Have a question: I did exactly what you did to detect overfitting (comparing model R2 and cross-validate R2) and I saw this procedure in a couple of time in different papers. But I am strangling to find out the threshold value between the best scenario case (difference = 0), acceptable scenario (maybe until 0.2), small overfitting and overfitting scenario.

Do some thresholds exist?

Thank you in advance for your answer

Boris

Jim Frost says

Hi Boris,

It’s difficult to come up with a specific value. I’m sure if you ask 5 different statisticians, they’d give you 5 different answers. However, I’d agree that once you get to a difference of 0.2, you should definitely start wondering and looking into it as a potential problem.

Rohit says

Tahnks Jim.
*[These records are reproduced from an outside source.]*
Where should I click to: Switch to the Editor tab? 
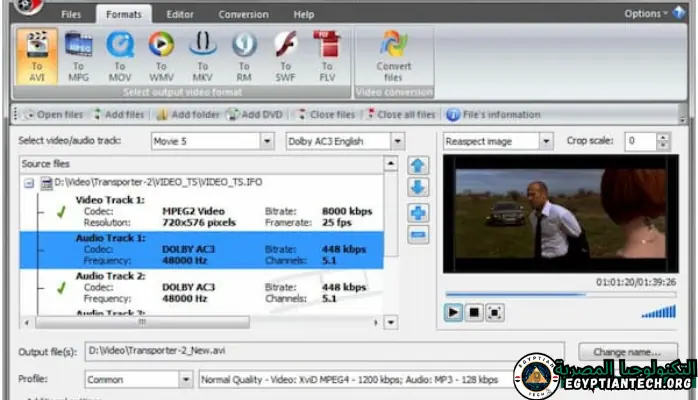pyautogui.click(x=179, y=14)
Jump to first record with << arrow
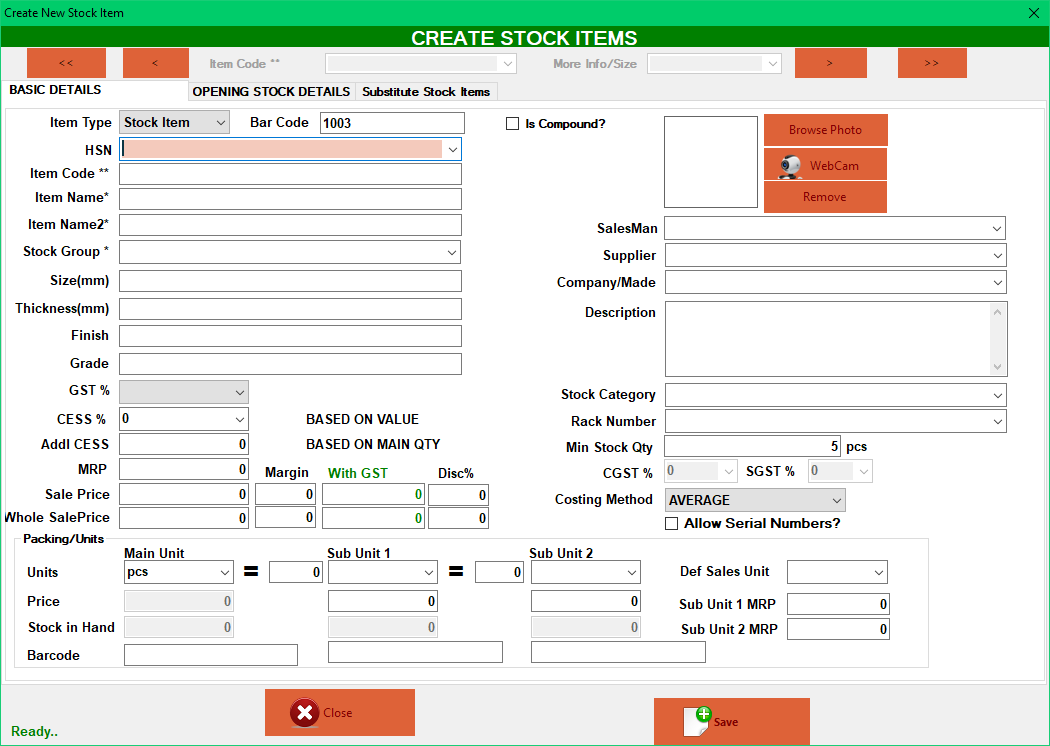The width and height of the screenshot is (1050, 746). 66,62
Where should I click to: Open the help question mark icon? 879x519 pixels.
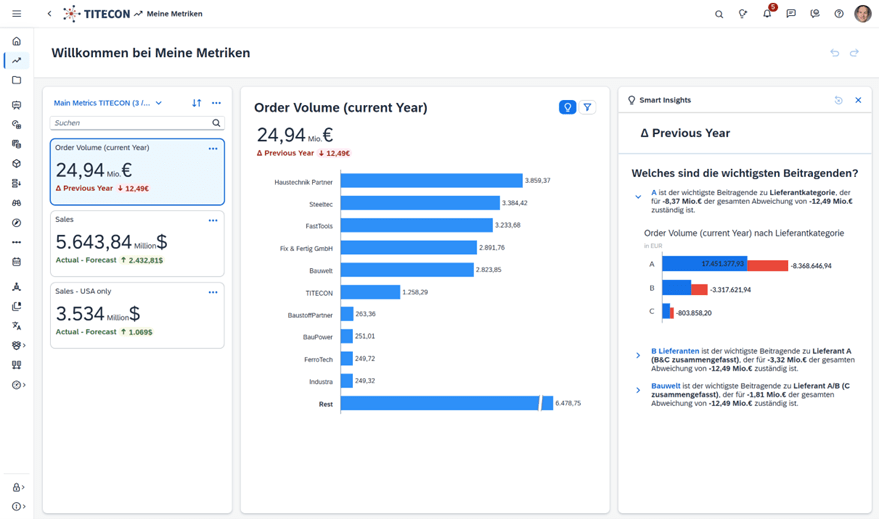839,14
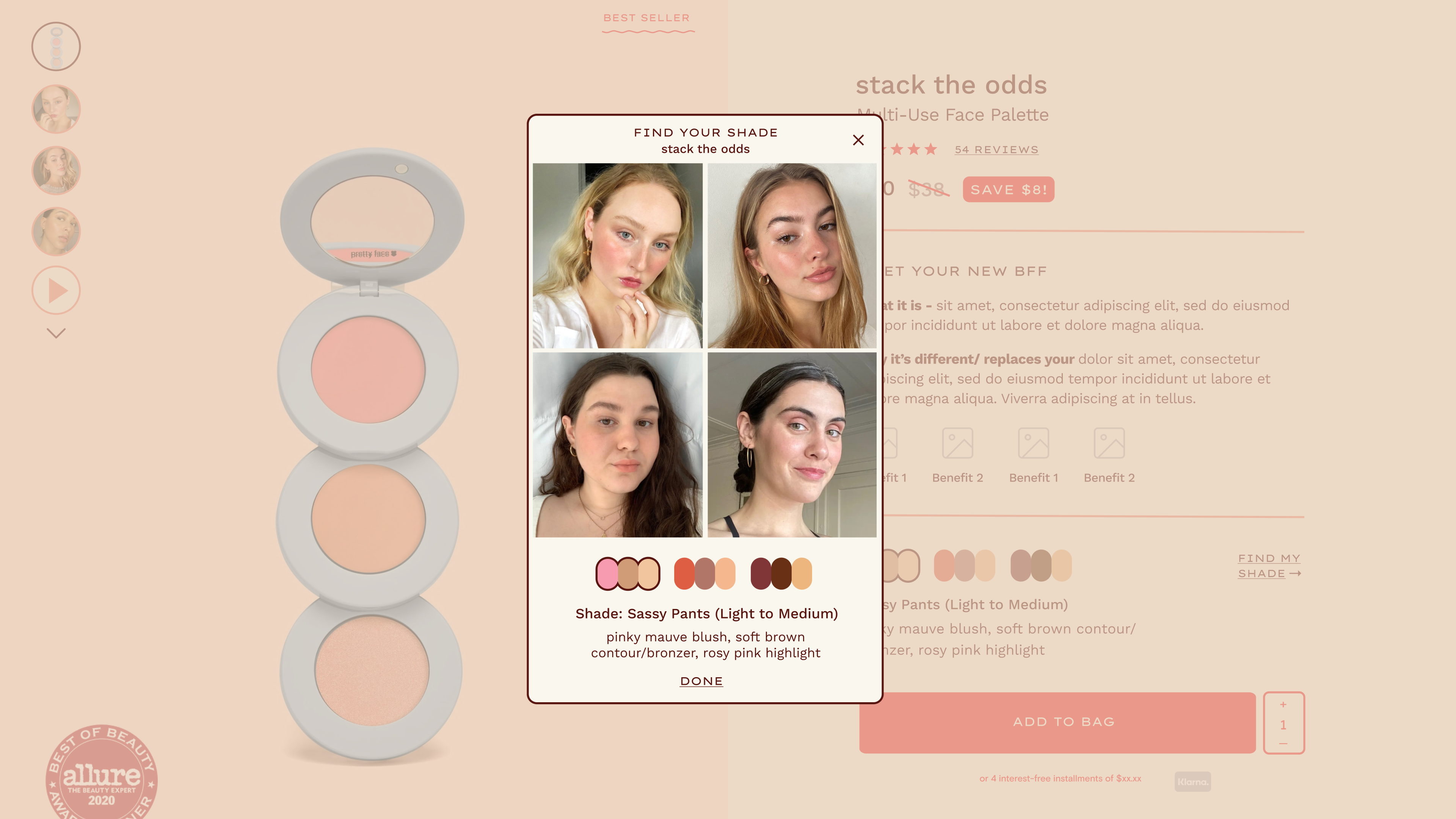Select the palette product thumbnail
The width and height of the screenshot is (1456, 819).
point(56,46)
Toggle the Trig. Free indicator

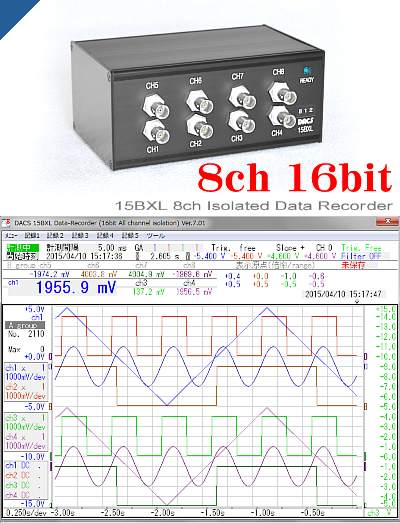click(361, 248)
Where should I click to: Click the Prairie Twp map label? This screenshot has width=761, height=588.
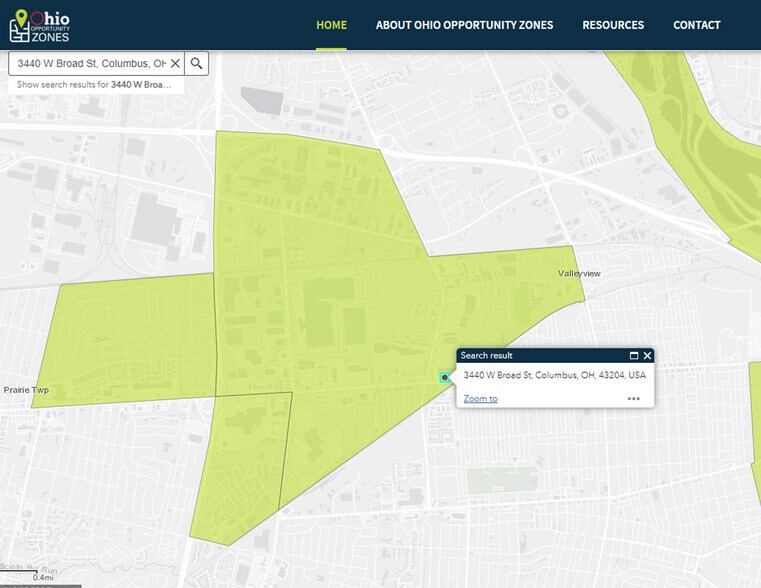coord(26,390)
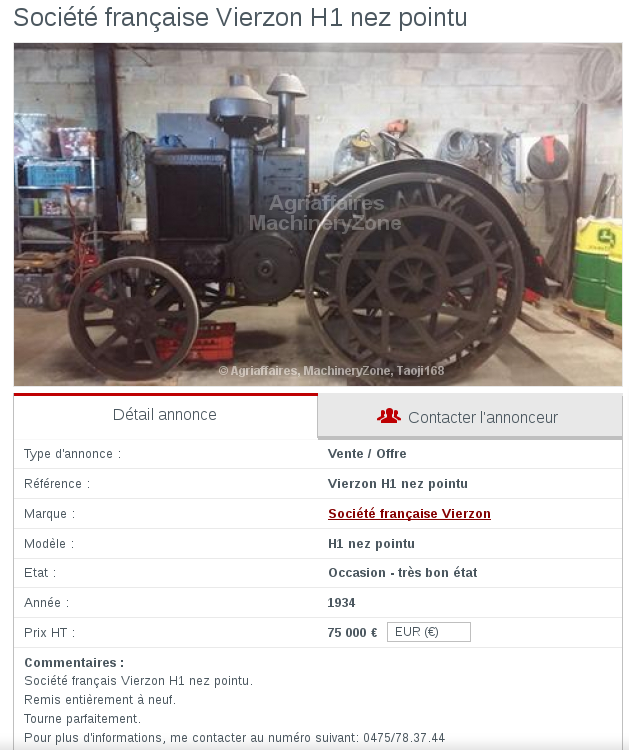Viewport: 629px width, 750px height.
Task: Click the 75 000 € price
Action: point(353,633)
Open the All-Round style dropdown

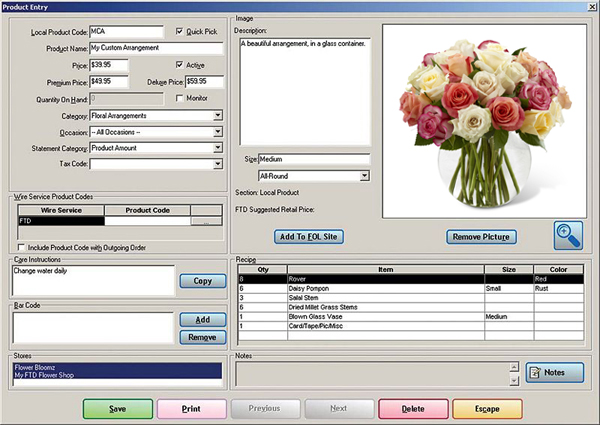[365, 176]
Your work is really increasing understandining of statisticss

Jim Frost says

Thank you, Rohit! I’m glad you’ve found my blog to be helpful!

reet khatri says

this is so easy to understand ,thank you

Jim Frost says

Hi Reet, you’re very welcome! I’m happy to hear that you found it to be helpful!

Ed says

I’ve been asked to right a proof for why the number of regressors K cannot exceed N. I understand the intuition need some help proving it mathematically.

Jim Frost says

Hi Ed, here’s a pointer in the right direction. When the number of parameters = N, there are zero error degrees of freedom. Note that the parameters include the constant. So, if you have five observations, you can estimate the parameters for the constant and four predictors.

Md Rabiul Kabir says

Very helpful site

Jim Frost says

Thank you! I’m glad you found it to be helpful!

Ramskrishna says

Wonderful job thank you

Jim Frost says

Thanks so much for your kind comment. It made my day!